By the afternoon, she seemed less jumpy. Time was slipping away. He couldn't even remember his thoughts. Sitting across the table from him at lunch, his mom watched him eat his peanut butter and jelly sandwich. She even cut the crusts off the white bread. Normally, she'd tell him the crusts were good for him.

      She leaned toward him and said, "Ronny, smile for me." He didn't feel like smiling, but he tried to do what she asked. She said, "Did you lose another tooth?"

      Ronny nodded. "I lost it." It's lost. It's gone forever. How could I do that? Why didn't I close the drain first?

      "When did you lose your tooth?"

      "In the bathroom." Ronny felt the vertigo of awareness that small events could change everything. If he'd closed the drain, he'd have his tooth. All that pain would have been meaningful, the final test before the prize. A different life would follow from that success than the life he would have to live now.

      "I guess you'll be getting another quarter."

      "I don't think so."

      "Oh, of course you will. Just put it under your pillow and the Tooth Fairy will leave you another quarter before you leave for Daddy's."

      Ronny looked up from his sandwich. Could that be right? Was she teasing him, or could there actually be one last chance? His mind felt thick, but he pushed his way quickly through what he knew and what he didn't know. He didn't have a baby tooth to offer up to the faerie. But Melissa had gotten her dollar without giving over her tooth. But his mom said that the money had really come from her parents. But now his mom was saying she was sure the faerie would come tonight. His mom knew how it worked, but she was only willing to tell him small pieces. Would it work without his tooth? Could he offer up Melissa's instead? Ronny didn't want to tell his mom what had happened to his own tooth this morning. Even if he didn't get in trouble, she would be very upset. The situation felt delicate.

      "How do you know that the tooth faerie will come?"

      "If you put a tooth under your pillow, the Tooth Fairy comes for it. That's how it works. Just make sure to tell me first."

      Ronny finished his sandwich while he thought. His mom was still talking, but he couldn't hear her. He had a plan, but he didn't trust it. He went over it again and again. There couldn't be any forgotten drains. But this time, his plan was simple. If his mom could summon the creature, Ronny would have his chance for redemption.

      When his mom took his plate, she said, "Sweetie, are you alright?"
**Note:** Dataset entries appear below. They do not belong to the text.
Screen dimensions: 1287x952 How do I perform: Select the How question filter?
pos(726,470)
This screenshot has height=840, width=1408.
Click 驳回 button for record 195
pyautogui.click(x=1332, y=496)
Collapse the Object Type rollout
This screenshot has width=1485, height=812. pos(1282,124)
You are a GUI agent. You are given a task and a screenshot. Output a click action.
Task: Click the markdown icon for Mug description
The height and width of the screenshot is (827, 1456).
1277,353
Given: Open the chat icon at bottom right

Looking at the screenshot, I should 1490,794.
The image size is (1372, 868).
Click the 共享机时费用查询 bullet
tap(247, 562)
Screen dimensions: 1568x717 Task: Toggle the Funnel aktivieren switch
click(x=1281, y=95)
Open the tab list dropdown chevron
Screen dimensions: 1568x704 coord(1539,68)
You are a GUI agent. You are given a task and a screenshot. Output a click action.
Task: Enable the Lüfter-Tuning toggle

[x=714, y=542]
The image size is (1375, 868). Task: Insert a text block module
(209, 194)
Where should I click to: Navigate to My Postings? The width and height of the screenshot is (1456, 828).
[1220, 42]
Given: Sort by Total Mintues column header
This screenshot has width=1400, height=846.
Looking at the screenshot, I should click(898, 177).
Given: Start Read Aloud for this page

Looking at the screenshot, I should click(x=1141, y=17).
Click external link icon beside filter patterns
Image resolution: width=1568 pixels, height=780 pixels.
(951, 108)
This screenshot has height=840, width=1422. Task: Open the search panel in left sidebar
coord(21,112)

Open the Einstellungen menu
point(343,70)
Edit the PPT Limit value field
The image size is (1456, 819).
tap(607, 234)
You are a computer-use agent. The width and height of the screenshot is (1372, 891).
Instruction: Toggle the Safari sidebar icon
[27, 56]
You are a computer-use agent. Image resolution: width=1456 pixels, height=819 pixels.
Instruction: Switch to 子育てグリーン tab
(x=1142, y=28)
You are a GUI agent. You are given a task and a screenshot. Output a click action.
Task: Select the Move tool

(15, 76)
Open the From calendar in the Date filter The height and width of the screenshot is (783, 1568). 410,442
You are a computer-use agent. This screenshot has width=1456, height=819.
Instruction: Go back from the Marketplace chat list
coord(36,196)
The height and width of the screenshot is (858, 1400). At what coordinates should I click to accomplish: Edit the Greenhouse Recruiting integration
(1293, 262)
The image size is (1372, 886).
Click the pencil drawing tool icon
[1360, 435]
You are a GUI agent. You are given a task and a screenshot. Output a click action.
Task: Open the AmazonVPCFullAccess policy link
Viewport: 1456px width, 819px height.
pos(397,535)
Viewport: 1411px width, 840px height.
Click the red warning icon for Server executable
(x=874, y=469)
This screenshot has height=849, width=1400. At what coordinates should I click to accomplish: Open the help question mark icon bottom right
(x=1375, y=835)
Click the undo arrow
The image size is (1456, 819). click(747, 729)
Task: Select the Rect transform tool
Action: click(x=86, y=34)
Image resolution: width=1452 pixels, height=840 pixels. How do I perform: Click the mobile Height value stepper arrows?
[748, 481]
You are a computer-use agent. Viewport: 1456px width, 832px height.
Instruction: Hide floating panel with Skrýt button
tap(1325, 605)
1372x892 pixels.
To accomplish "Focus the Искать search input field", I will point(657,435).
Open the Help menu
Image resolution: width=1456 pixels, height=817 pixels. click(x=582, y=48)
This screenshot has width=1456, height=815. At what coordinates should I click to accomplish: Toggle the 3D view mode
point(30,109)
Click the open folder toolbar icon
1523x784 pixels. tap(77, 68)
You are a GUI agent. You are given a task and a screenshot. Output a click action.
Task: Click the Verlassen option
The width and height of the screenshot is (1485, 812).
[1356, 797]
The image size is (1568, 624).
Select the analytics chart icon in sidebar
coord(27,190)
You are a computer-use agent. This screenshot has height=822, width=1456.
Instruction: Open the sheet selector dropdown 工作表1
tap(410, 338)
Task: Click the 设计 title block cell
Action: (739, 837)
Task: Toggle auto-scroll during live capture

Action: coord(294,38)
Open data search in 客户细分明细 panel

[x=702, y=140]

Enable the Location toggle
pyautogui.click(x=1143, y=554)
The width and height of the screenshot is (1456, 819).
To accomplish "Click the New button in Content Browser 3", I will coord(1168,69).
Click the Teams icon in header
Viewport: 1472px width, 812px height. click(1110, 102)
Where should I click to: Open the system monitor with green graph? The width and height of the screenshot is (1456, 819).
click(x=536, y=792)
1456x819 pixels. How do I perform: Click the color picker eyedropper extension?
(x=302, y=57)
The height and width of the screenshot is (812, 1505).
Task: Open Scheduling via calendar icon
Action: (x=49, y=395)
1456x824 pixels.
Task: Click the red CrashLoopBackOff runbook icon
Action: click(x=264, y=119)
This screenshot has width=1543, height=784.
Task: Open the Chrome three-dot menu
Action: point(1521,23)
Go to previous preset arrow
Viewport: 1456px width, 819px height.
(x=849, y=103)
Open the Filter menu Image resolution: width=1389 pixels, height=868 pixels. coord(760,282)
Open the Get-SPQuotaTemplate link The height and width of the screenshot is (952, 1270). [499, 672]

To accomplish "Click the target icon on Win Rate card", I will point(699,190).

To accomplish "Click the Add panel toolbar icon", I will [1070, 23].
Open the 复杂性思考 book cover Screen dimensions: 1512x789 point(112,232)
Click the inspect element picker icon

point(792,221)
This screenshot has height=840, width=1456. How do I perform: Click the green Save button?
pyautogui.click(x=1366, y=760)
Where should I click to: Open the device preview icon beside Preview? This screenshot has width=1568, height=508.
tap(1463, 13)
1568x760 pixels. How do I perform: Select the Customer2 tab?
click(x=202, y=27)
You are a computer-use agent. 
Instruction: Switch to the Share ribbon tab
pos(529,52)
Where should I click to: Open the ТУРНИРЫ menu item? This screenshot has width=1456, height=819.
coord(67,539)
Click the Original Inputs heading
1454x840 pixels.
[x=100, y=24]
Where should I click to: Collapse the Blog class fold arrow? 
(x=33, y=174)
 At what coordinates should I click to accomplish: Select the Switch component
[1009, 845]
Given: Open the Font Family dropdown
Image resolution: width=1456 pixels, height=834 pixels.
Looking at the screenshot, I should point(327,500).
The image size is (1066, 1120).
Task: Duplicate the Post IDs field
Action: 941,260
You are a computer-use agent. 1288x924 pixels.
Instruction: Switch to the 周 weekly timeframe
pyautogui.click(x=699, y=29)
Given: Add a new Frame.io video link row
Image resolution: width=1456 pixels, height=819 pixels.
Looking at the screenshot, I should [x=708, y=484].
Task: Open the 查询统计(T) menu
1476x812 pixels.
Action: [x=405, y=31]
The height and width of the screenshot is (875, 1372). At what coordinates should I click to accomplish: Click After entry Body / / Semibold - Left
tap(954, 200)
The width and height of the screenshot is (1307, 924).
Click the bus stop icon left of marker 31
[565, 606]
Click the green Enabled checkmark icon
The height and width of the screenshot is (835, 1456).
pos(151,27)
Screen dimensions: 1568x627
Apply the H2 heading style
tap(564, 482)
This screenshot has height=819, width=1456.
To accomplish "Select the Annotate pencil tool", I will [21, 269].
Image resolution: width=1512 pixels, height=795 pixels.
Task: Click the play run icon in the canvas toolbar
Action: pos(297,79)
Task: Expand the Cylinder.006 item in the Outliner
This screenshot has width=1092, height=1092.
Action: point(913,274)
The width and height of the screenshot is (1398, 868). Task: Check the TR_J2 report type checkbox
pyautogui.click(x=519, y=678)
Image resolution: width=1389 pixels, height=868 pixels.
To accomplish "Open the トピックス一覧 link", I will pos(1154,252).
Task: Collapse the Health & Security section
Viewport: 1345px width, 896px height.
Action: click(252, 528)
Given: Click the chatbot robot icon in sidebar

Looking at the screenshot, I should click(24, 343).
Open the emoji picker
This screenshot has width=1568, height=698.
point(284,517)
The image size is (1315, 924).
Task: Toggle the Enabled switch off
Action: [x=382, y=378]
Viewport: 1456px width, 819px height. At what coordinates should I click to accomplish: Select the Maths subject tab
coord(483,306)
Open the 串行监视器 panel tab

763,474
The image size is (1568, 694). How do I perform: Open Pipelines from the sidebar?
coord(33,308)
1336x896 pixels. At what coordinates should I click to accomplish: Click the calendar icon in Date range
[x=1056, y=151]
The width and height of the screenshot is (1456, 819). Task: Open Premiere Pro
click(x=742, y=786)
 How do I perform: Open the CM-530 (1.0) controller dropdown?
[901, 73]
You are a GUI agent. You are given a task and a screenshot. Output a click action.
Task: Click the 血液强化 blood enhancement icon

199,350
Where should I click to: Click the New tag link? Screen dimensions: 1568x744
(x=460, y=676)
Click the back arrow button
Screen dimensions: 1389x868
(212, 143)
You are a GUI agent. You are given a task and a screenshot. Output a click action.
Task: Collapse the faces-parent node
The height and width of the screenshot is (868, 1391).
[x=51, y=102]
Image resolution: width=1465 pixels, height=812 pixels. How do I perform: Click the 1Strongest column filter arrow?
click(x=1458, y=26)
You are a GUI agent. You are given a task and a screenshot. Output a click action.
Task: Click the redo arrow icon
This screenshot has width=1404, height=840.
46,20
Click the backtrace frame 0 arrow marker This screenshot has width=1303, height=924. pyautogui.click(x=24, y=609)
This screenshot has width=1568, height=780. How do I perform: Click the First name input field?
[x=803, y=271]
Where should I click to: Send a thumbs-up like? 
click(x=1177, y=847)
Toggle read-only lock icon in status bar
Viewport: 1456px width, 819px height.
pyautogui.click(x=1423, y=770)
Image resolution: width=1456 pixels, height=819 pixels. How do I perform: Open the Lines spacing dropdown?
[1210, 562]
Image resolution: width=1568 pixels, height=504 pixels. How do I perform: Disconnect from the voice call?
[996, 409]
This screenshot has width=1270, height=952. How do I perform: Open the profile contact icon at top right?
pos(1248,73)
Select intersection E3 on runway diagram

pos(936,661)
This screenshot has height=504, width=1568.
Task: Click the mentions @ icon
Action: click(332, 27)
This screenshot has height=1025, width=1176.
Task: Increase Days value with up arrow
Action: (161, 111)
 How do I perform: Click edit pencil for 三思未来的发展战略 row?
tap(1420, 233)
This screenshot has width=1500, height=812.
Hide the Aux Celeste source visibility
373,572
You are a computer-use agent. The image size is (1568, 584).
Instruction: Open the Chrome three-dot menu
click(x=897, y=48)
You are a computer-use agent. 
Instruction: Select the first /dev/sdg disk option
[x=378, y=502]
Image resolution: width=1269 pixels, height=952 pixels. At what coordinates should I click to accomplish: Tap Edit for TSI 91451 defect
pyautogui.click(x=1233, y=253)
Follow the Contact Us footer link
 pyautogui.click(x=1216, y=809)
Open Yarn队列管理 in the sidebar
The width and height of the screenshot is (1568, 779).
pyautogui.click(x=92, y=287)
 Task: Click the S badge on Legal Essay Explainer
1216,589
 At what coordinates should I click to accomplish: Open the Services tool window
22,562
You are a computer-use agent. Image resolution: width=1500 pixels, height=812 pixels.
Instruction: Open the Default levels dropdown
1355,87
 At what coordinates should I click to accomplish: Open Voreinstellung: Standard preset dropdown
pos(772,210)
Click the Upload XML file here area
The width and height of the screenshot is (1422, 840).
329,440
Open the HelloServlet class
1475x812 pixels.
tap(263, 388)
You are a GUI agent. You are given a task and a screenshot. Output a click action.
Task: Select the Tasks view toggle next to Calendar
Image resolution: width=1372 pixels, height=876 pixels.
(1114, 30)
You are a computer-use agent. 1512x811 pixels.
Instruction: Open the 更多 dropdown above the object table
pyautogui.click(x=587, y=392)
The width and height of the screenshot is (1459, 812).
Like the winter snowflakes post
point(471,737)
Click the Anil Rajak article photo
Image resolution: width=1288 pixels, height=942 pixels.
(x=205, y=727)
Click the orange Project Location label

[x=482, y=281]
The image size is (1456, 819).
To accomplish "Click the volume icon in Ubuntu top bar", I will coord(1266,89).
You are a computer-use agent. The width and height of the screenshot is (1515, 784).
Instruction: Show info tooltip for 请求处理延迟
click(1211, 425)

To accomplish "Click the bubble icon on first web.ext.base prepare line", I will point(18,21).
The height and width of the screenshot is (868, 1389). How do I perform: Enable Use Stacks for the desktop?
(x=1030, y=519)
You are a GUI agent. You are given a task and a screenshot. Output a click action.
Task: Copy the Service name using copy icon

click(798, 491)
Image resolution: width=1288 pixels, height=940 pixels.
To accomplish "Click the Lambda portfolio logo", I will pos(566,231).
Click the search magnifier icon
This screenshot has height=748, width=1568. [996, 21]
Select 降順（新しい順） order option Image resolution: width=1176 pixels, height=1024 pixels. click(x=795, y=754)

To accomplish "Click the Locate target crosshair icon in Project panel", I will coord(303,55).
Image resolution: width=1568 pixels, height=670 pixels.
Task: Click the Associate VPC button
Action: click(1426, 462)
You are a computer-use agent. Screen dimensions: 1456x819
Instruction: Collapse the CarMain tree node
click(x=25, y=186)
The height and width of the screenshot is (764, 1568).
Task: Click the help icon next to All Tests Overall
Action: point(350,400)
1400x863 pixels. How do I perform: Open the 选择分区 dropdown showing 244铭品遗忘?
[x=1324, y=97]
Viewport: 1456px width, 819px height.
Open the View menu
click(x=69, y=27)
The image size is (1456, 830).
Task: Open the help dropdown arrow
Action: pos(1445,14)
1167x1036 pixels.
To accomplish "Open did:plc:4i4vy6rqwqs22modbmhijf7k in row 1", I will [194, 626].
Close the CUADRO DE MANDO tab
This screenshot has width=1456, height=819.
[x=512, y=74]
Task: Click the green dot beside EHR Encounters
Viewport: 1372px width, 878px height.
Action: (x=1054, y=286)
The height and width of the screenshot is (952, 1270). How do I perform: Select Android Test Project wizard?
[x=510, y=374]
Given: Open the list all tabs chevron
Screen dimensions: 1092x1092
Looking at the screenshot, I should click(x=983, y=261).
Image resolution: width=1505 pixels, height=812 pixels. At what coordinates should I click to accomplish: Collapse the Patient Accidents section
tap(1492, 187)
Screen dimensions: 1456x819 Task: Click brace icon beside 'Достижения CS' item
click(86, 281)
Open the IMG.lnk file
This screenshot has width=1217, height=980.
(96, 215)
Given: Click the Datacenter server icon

      He looked down at the tears on his plate, among the bread crumbs and jelly stains. More tears. But these were different. These were OK. "Yes," he told her. "I'm very alright."

#

He sat in his room and watched his mom go through his clothes. He wore Floyd's shark tooth and Zack's fireman's helmet. Did he want to take this? Should she pack that?  He shrugged. Did he want her to send these things through the mail? They were too big for him to take by himself.

      He'd be traveling alone. He'd done it at Christmas. Stewardesses gave him coloring books and pinned plastic wings to his shirt. Different smiling women at each stop greeted him by name and walked him to the next place he had to be. From the moment he woke up, to the moment he was delivered to his father, one grown-up or another would be holding his hand, talking too loud or too soft, always smiling, rushing him along.

      Tonight was his last chance to act. His mom was keeping a close eye on him, but he didn't have any choice. He would have to gather what he needed while she was making dinner. Part of him was still scared, but he ignored it. He knew what he had to do.

#

It would end tonight. He knew the Pookha would come. The ritual had been followed and the lure was in place. He had put the tooth under his pillow, the valuable tooth -- a stronger lure for the demon. It was pearly white, smooth, straight on three sides. His own tooth -- what he'd seen of it as it slipped away forever -- had been crooked and bloody.

      Ronny Faber sat back on his mattress, the pendant around his neck, the helmet on his head, a full can of Raid in one hand, Zack's push-button lighter in the other. He was tired, but he knew he'd stay awake. Tonight the goblin would burn and tomorrow Ronny would return to his father.